Scarlet Alliance, an Australian sex-worker association, along with our members and allies in Australia, joined the international protests in memoriam of sex workers Jasmine in Sweden and Dora in Turkey, murdered within one day of each other.

The protests took place outside the Swedish and Turkish embassies on July 19 and other prominent locations in every state of Australia and across hundreds of cities worldwide, to draw attention to the systems of criminalisation and discrimination that allow violent murders to happen and enable the lack of action by police.

Rose Alliance, a Swedish sex-worker organisation, said on July 12: “Our board member, fierce activist and friend Petite Jasmine got brutally murdered yesterday.

“Several years ago she lost custody of her children as she was considered to be an unfit parent due to being a sex worker. The children were placed with their father regardless of him being abusive towards Jasmine. Yesterday the father of her children killed her. She always said: ‘Even if I can’t get my kids back I will make sure this never happens to any other sex worker’.”

Sweden, with its reputation for being a leader in gender and social equality, is also known for passing the 1999 law that criminalises the clients and many aspects of sex workers’ work and support structures.

In considering all sex workers as victims and all clients as abusers, the Swedish state denied women who sell sexual services any kind of agency. This paternalistic approach, aggressively promoted to other countries including Australia as “protecting women”, actually leads to an attitude that infantilises women and discredits women's choices and experiences. It ultimately leads to many human rights violations.

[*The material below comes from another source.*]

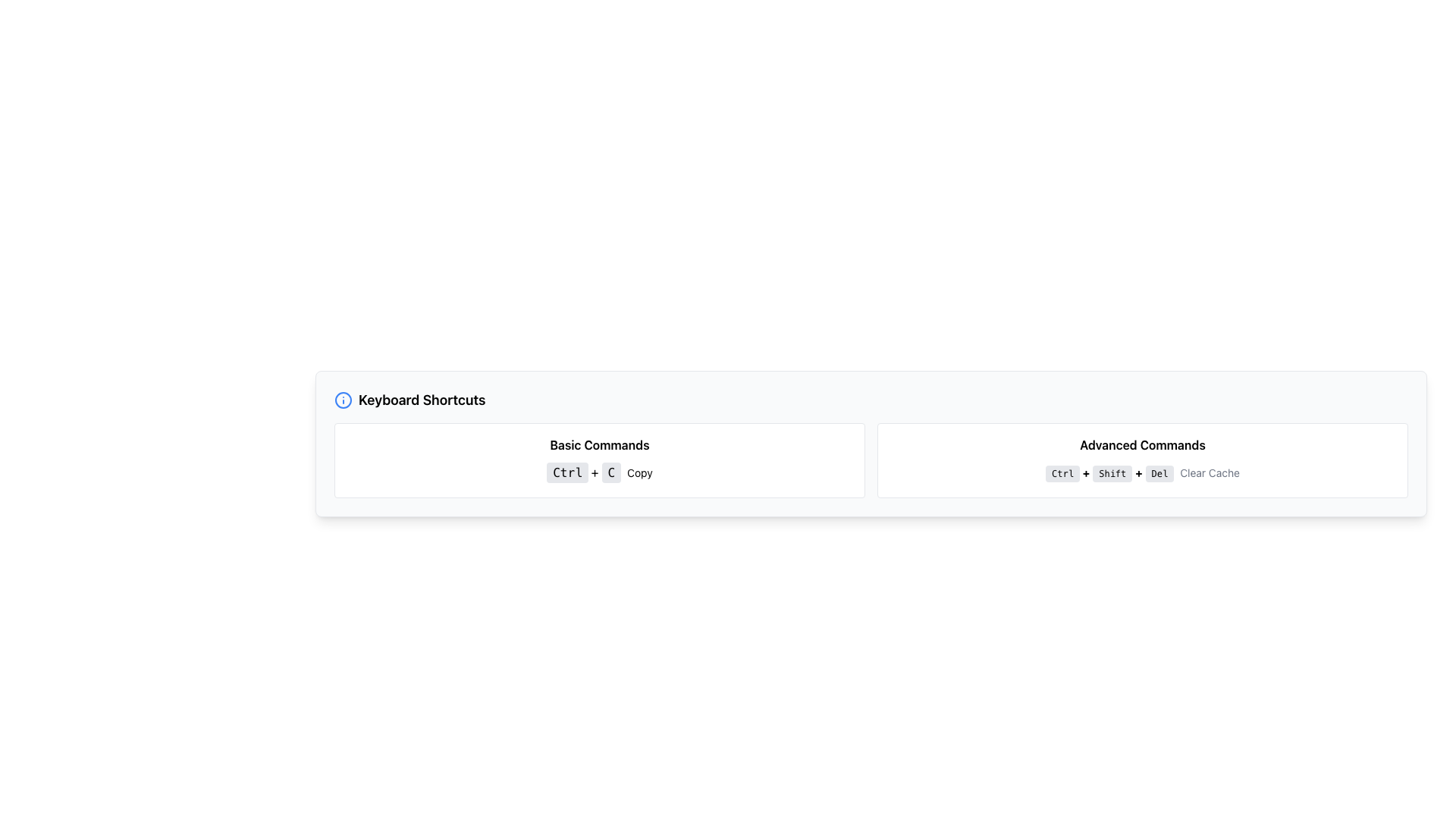 The image size is (1456, 819). I want to click on the 'Copy' text label located at the far right of the 'Ctrl + C' command sequence, which is styled with a smaller font size and is part of a horizontal layout, so click(640, 472).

Women caught selling sex have their children taken away from them, are kicked out of their homes and see their experiences denied.

Ari Reid, a sex worker in Australia, a mother and representative of Scarlet Alliance who is coordinating the Australian events, said: “Jasmine’s story broke my heart and as a mother and a sex worker, it also scared me.

“The promotion of the ‘Swedish model’ of sex-work regulation, which allowed this to happen, must stop.”

Enough sex workers have suffered or died because of stigma and criminalisation. We demand change.